Task to complete:
For the word "agent", state how many lines of the records include it, with no other text.

Collected data entries
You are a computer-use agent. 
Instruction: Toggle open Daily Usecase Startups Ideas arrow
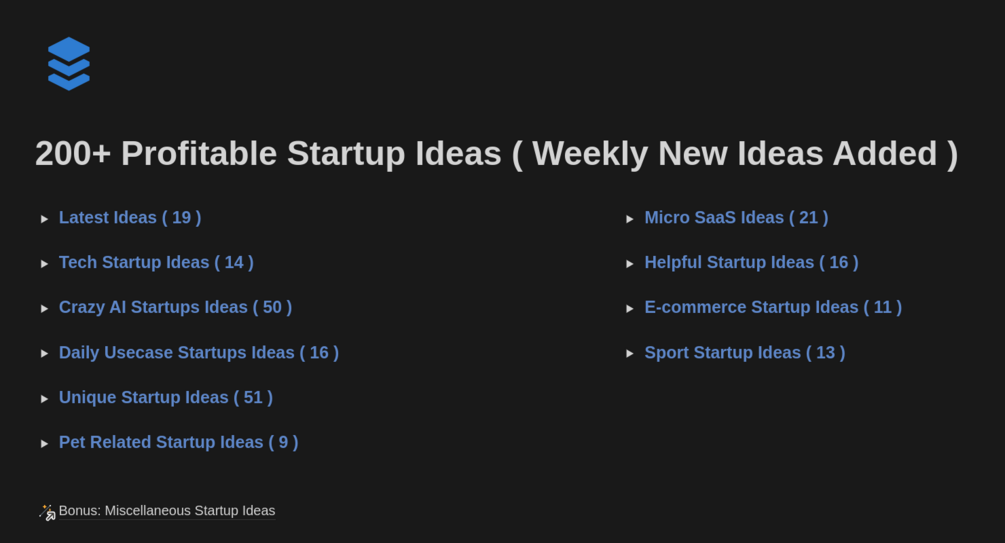click(x=44, y=354)
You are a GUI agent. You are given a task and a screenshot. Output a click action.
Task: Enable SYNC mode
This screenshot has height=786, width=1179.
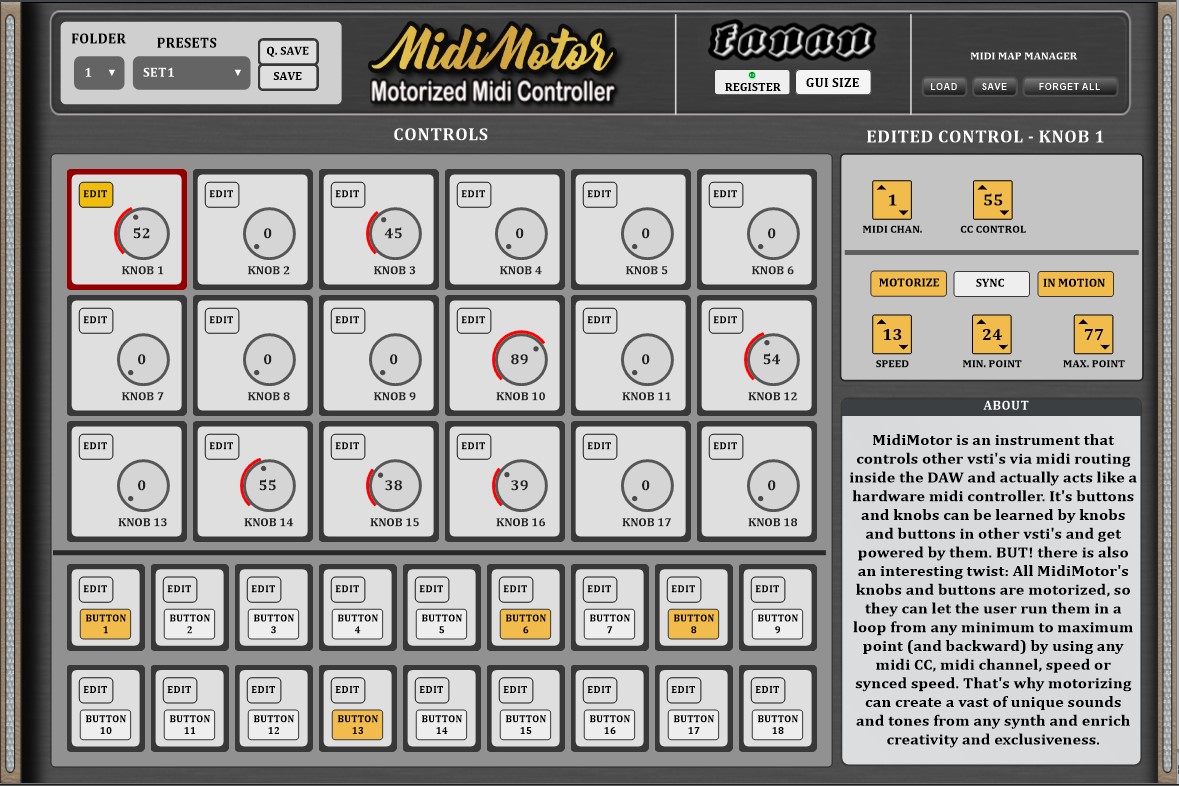pos(991,283)
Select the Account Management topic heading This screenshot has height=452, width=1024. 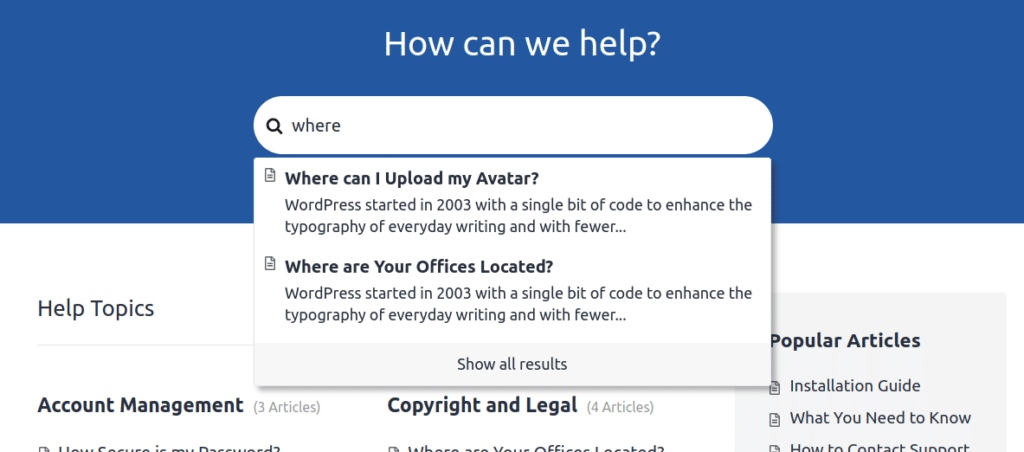tap(140, 405)
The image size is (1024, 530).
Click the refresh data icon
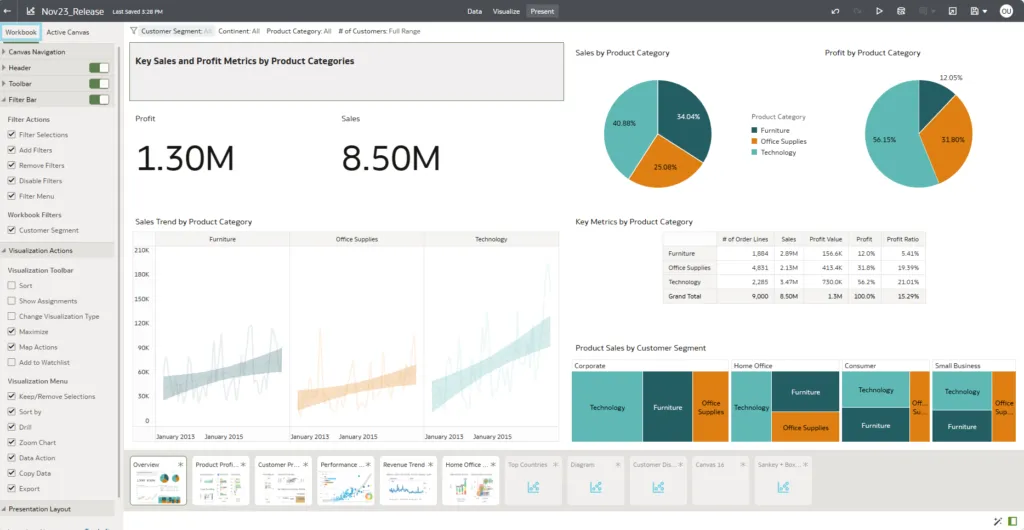point(901,11)
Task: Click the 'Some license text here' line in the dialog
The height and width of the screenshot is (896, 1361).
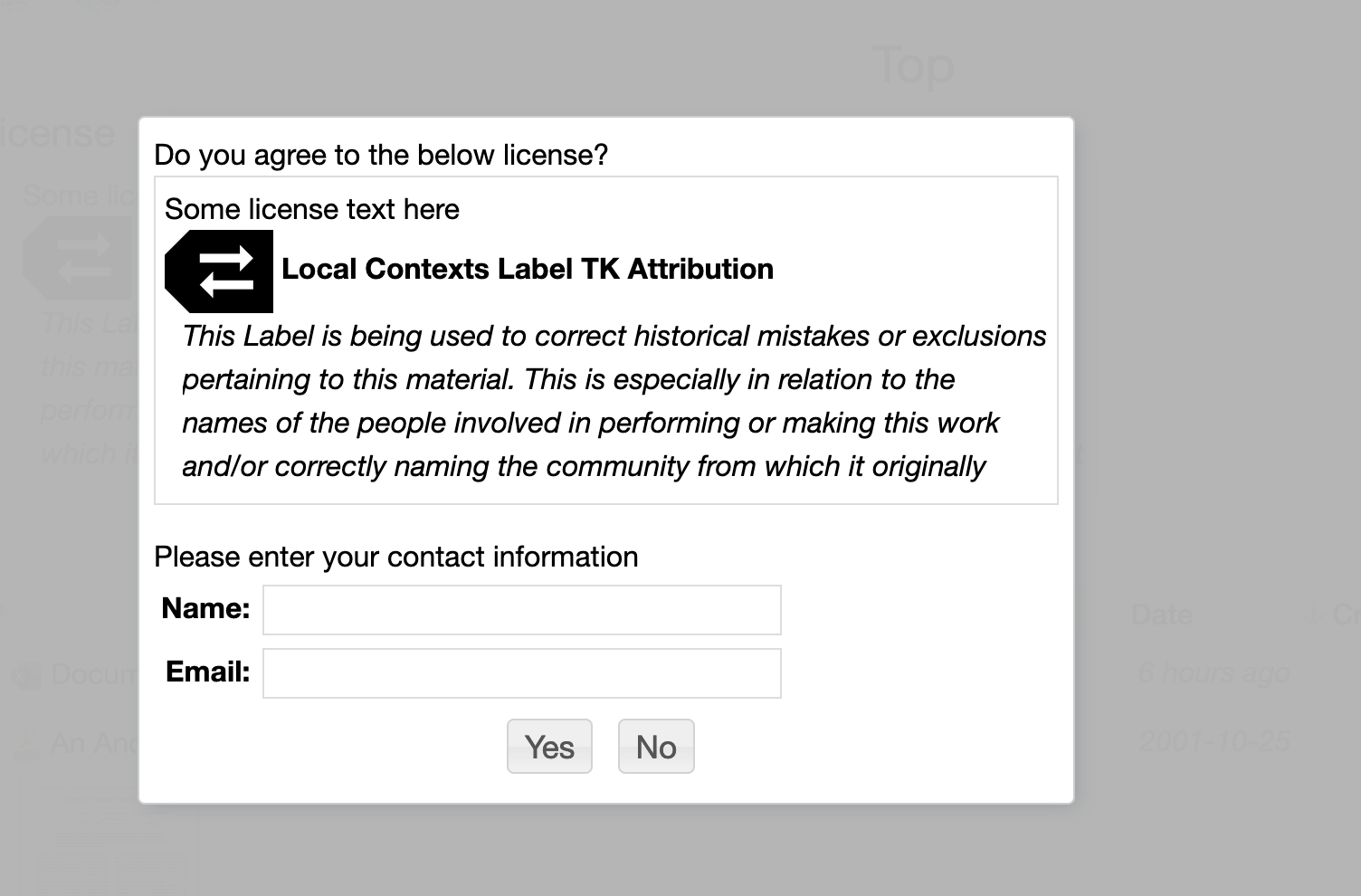Action: point(312,209)
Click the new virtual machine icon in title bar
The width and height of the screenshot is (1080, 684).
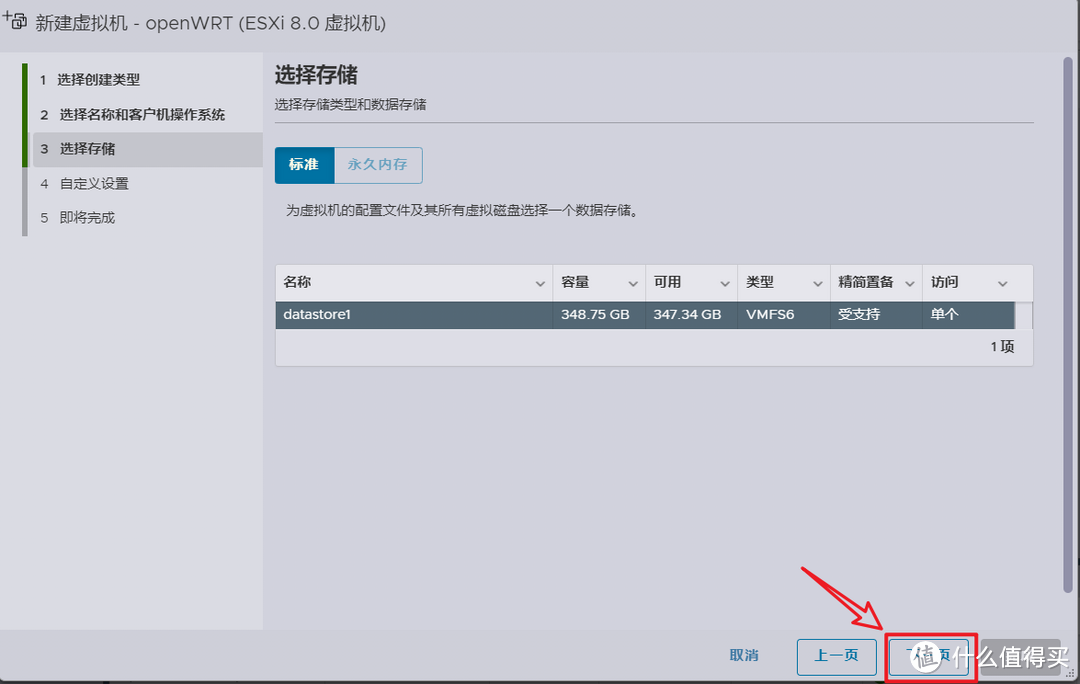click(14, 20)
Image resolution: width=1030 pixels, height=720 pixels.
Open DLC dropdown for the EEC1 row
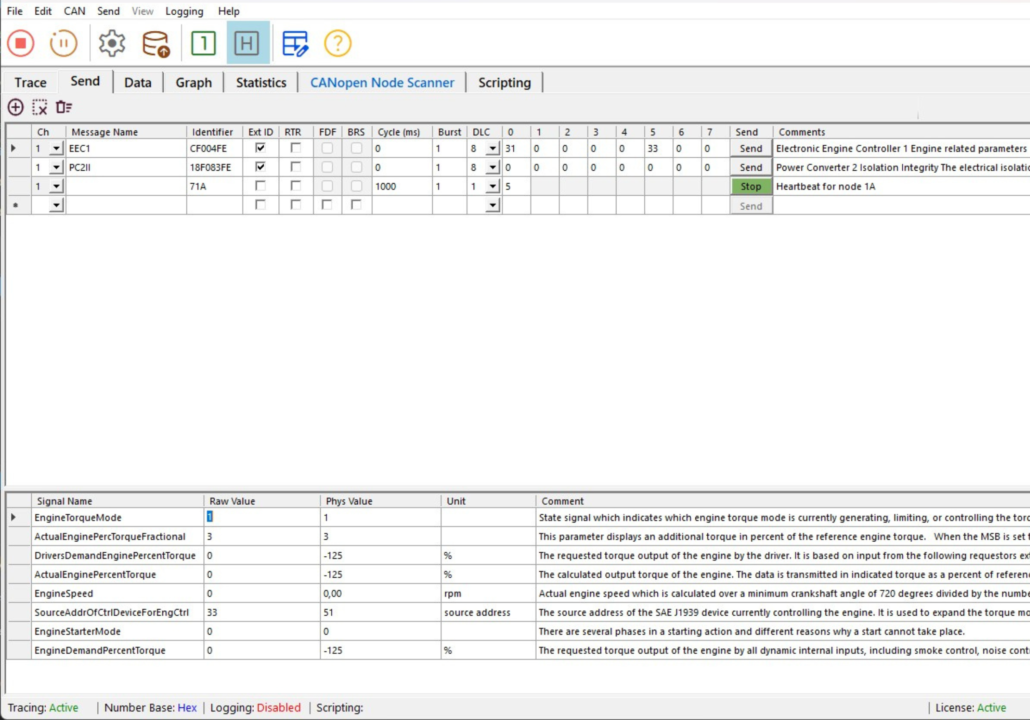[492, 149]
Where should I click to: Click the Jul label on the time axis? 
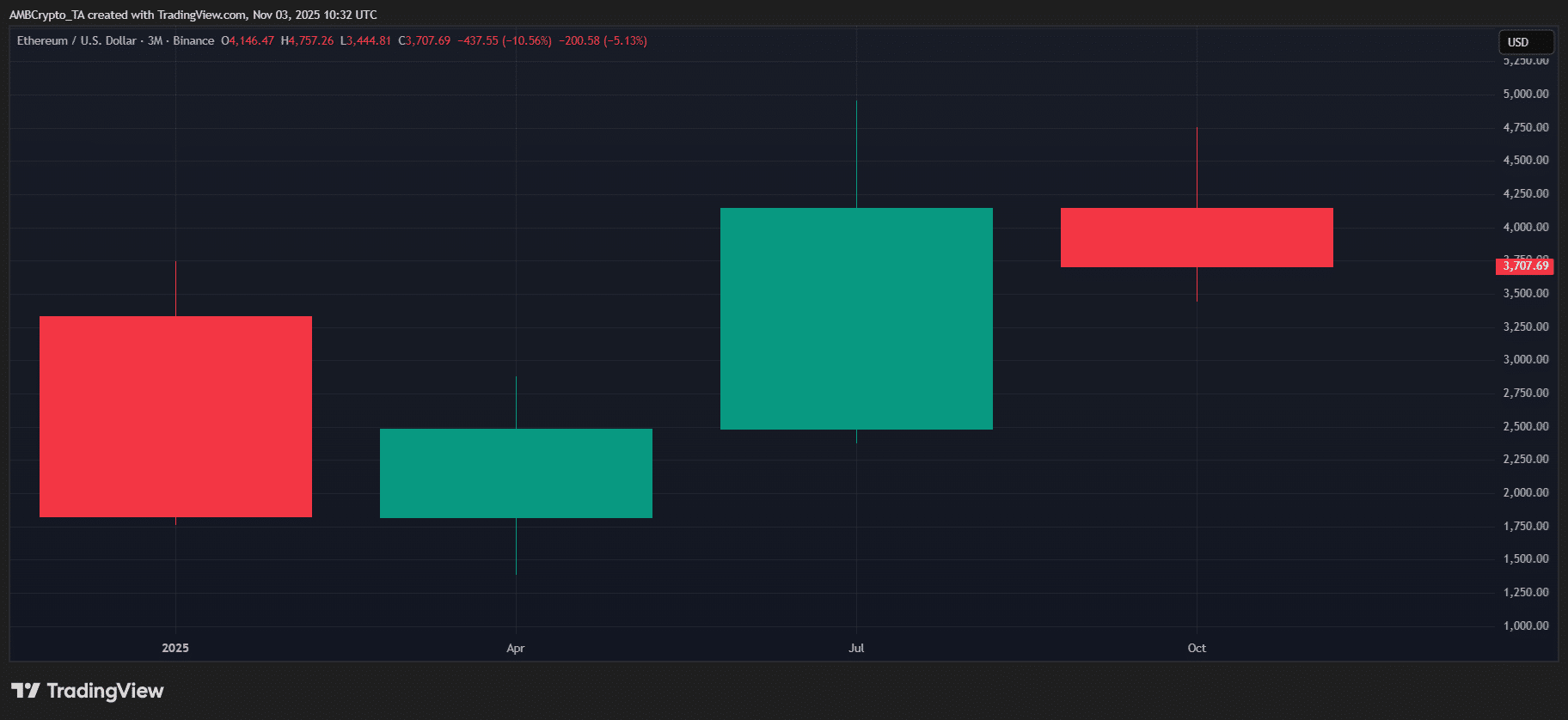[856, 648]
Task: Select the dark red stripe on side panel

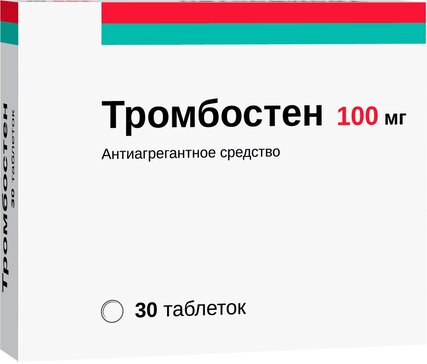Action: [9, 15]
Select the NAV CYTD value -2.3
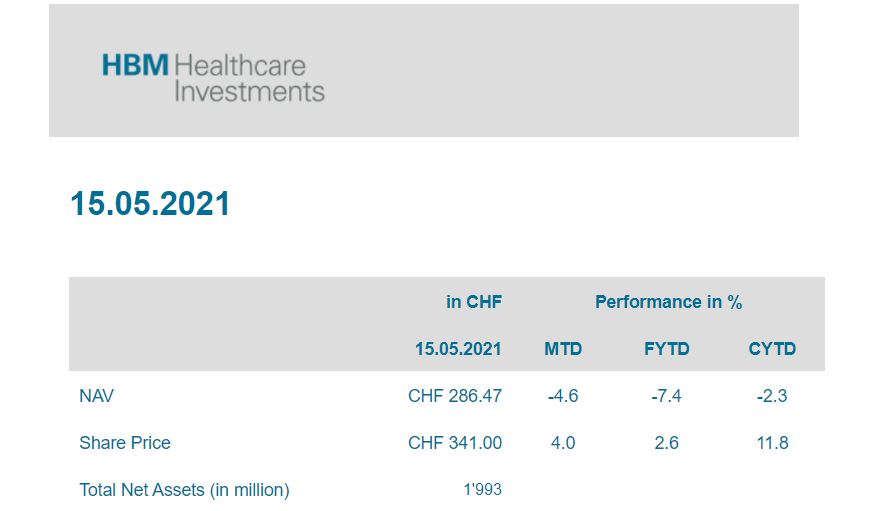883x511 pixels. tap(772, 396)
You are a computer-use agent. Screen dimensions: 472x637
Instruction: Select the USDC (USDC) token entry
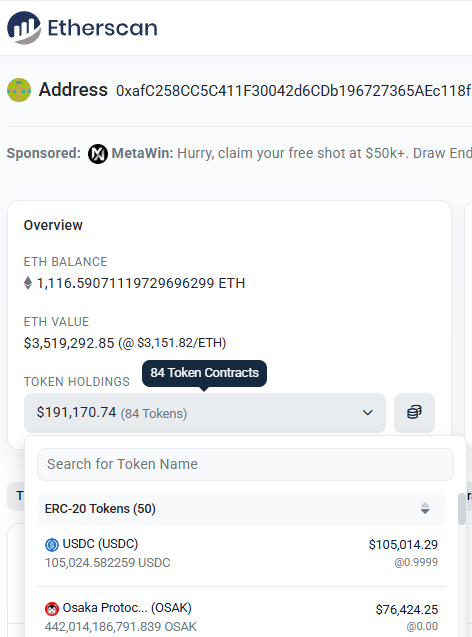point(241,553)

Result of this exercise:
3